Task brief
Copy out all lines bearing the word "screenshot" from the listing below.

Extracted data
···

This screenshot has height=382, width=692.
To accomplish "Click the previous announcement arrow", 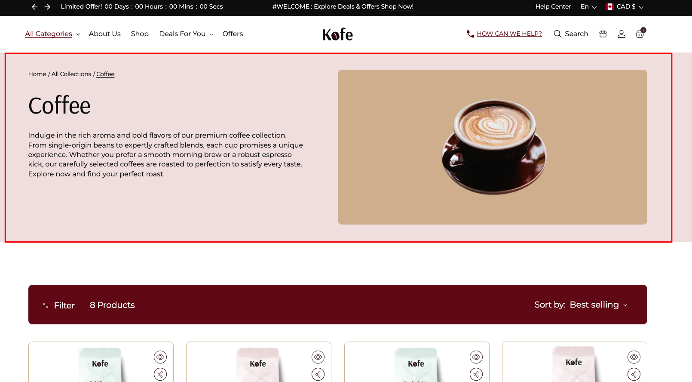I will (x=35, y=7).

···

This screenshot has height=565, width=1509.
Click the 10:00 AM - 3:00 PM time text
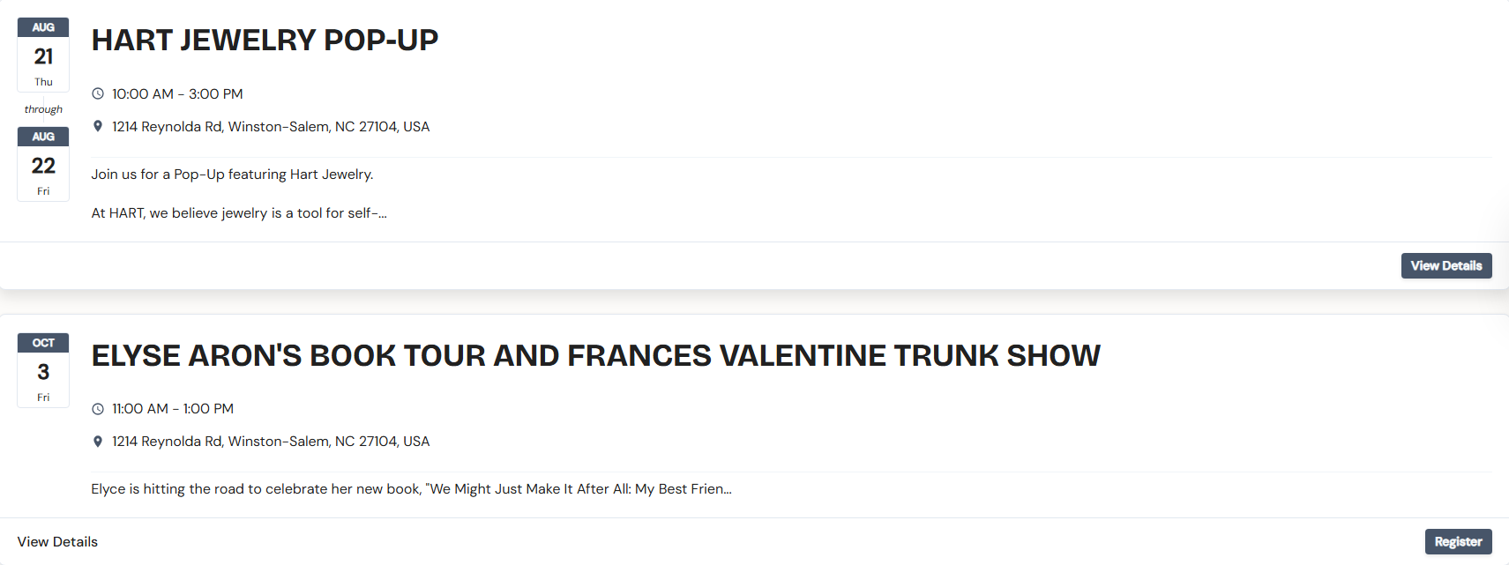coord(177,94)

···

Answer for this exercise
This screenshot has height=382, width=692.
This screenshot has height=565, width=1509.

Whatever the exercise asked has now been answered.